Coincidences

Even if it takes four paragraphs to mention the name in question, the mainstream press moves us one step closer to Bill Burkett as the author of CBS News' fake Texas Air National Guard memos:

A retired Texas National Guard official mentioned as a possible source for disputed documents about President Bush's service in the Guard said he passed along information to a former senator working with John Kerry's campaign. Also Saturday, a White House official said Bush has reviewed disputed documents that purport to show he refused orders to take a physical examination in 1972 and did not recall having seen them previously.

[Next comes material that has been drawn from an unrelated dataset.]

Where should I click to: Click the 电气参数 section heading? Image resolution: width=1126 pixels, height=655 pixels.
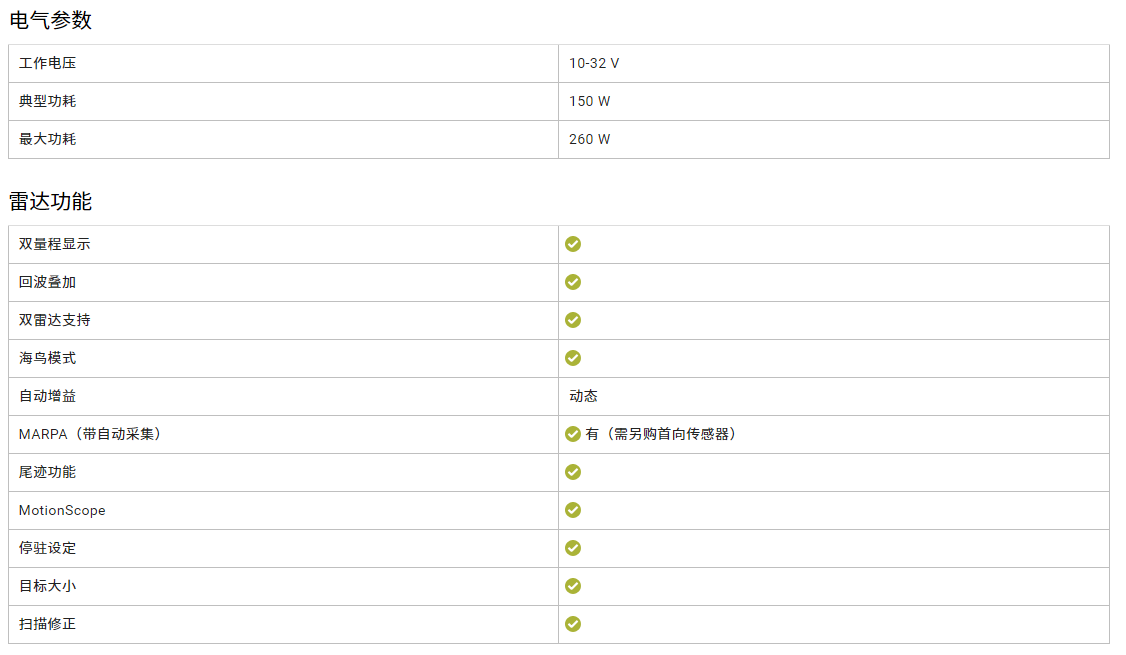pos(50,20)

The long-running story on Bush's Texas Air National Guard service took an unusual twist when CBS broadcast a report on what it said were the newly discovered records. The authenticity of the documents has come into doubt.

...The retired Guard official, Bill Burkett, said in an Aug. 21 e-mail to a list of Texas Democrats that after getting through "seven layers of bureaucratic kids" in the Democrat's campaign, he talked with former Georgia Sen. Max Cleland about information that would counter criticism of Kerry's Vietnam War service. The Associated Press obtained a copy of the e-mail Saturday.

"I asked if they wanted to counterattack or ride this to ground and outlast it, not spending any money. (Cleland) said counterattack. So I gave them the information to do it with," Burkett wrote.


A Washington Post story that, through Dan Rather's own words, corroborates Burkett's involvement credits the Free Republic participant — by name — who set the blogosphere on a dragnet in the first place. And it looks like the Post might be following the blogger's example of timely peer review.

IT'S A SMALL WORLD, AFTER ALL: Another Freeper does journalism's legwork.